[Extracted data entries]
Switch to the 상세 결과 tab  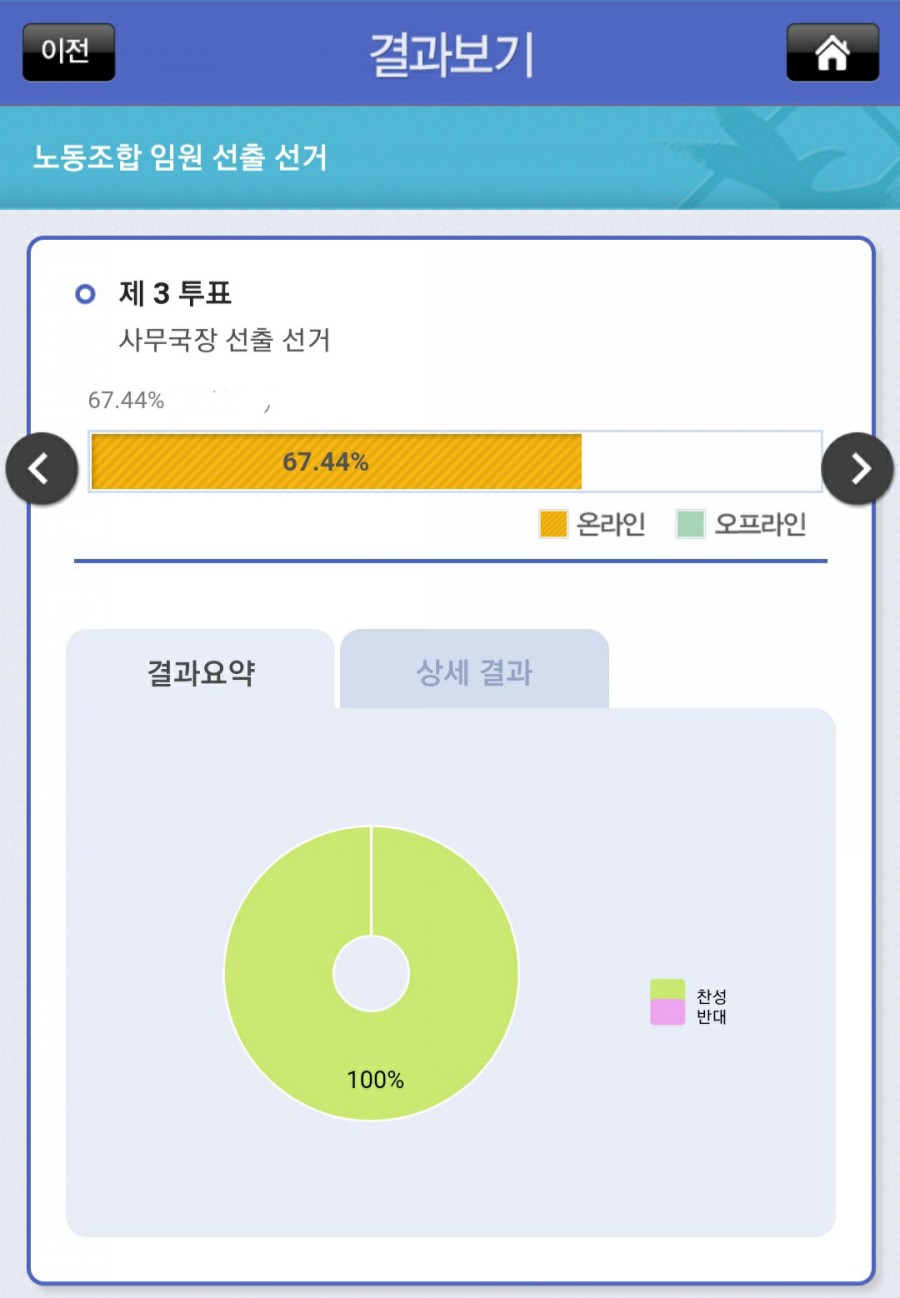[x=474, y=672]
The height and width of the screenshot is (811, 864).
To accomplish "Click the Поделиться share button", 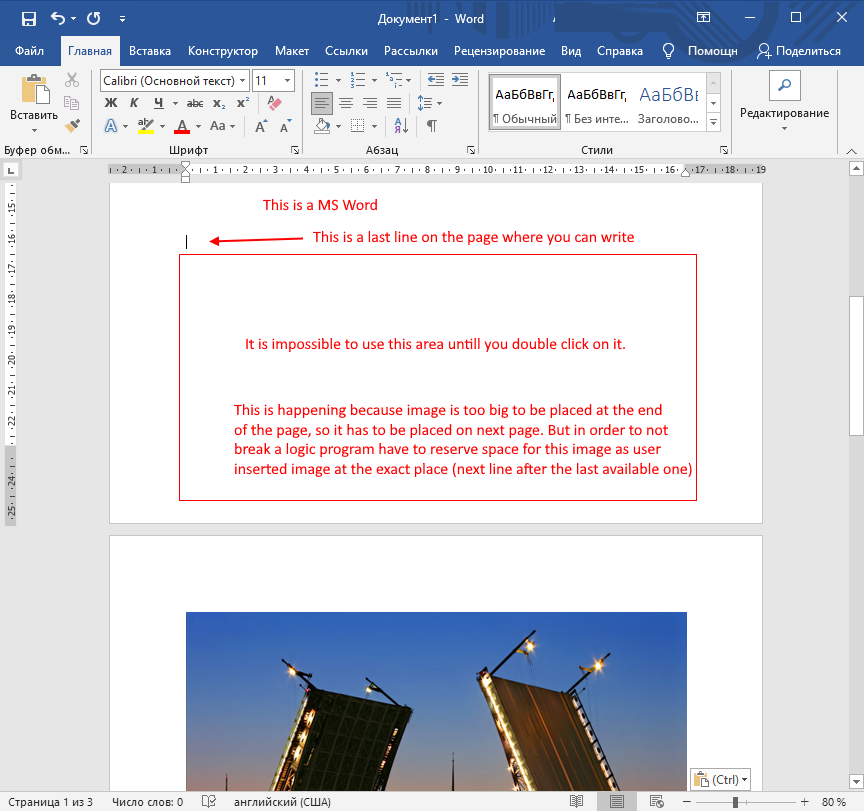I will 799,51.
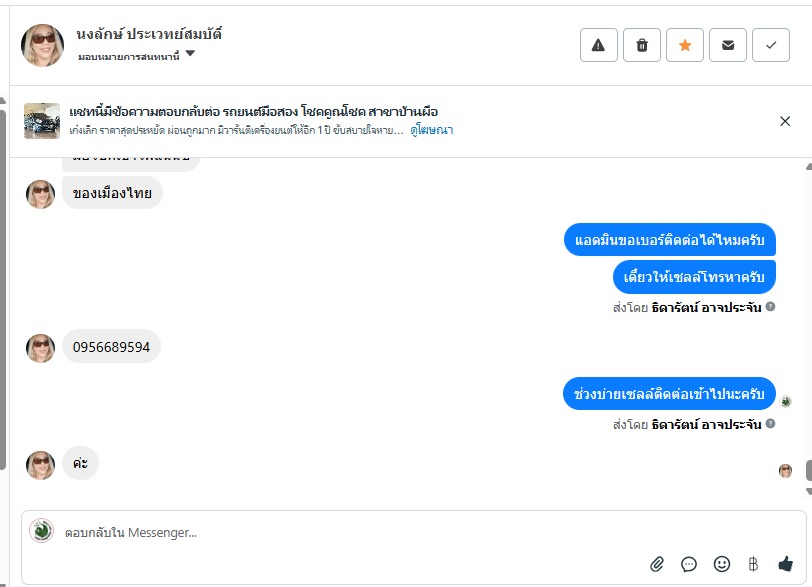The image size is (812, 587).
Task: Click customer name นงลักษ์ ประเวทย์สมบัติ
Action: (x=149, y=34)
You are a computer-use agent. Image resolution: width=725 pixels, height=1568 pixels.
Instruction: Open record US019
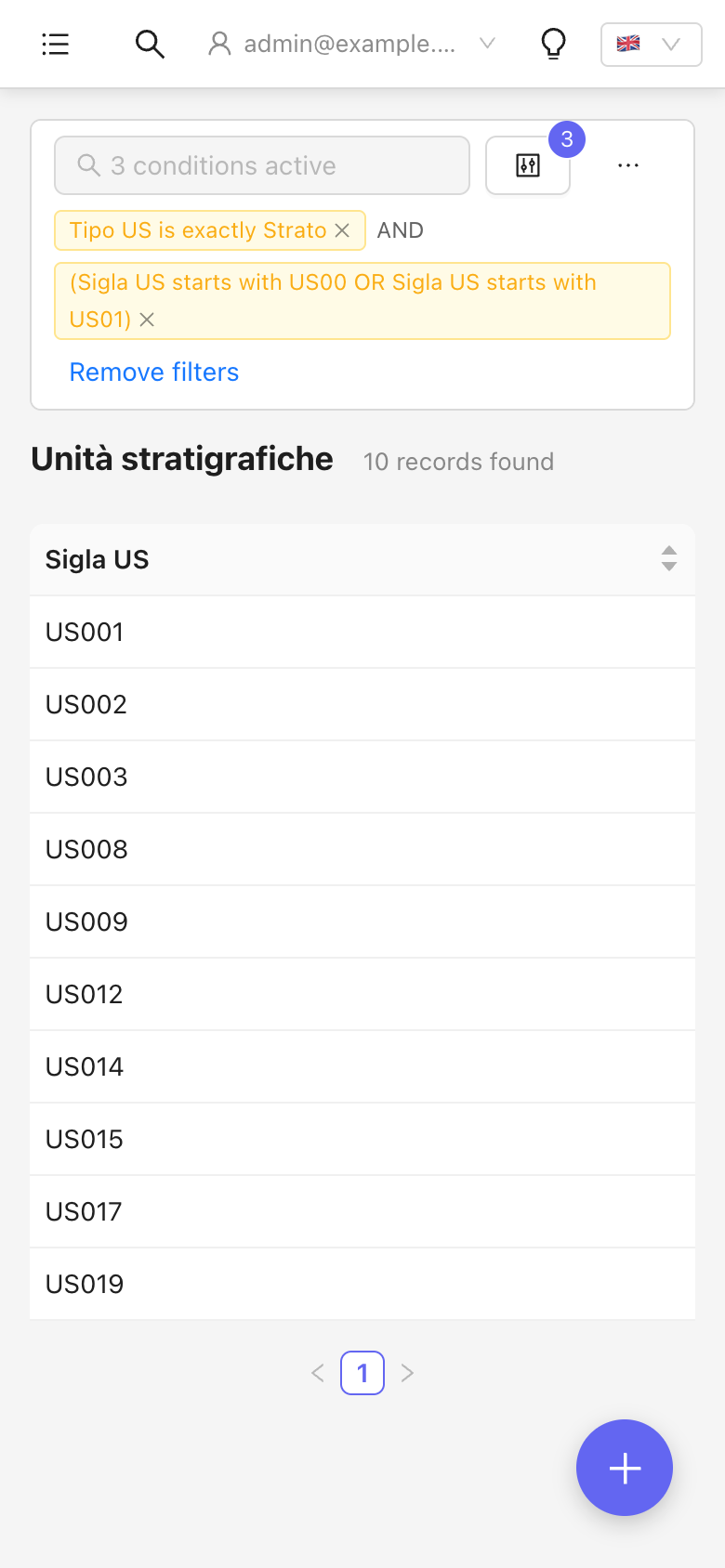pyautogui.click(x=362, y=1284)
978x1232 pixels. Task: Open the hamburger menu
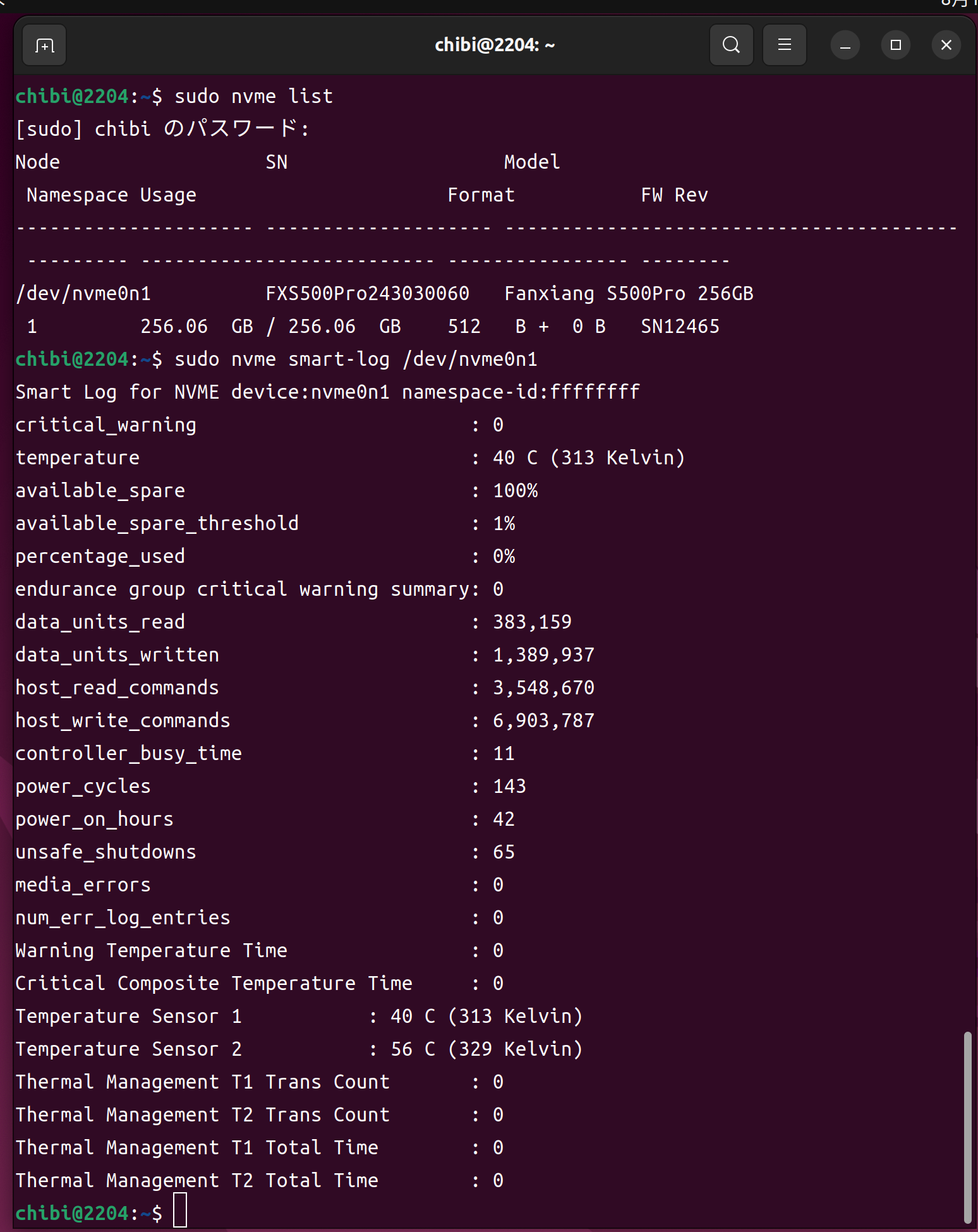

EXERCISE OBJECTIVE
Each line of the entries above that has the word "width" is to be copied.

WRITTEN RESPONSE
The height and width of the screenshot is (811, 864).
You are a computer-use agent. Image resolution: width=725 pixels, height=1568 pixels.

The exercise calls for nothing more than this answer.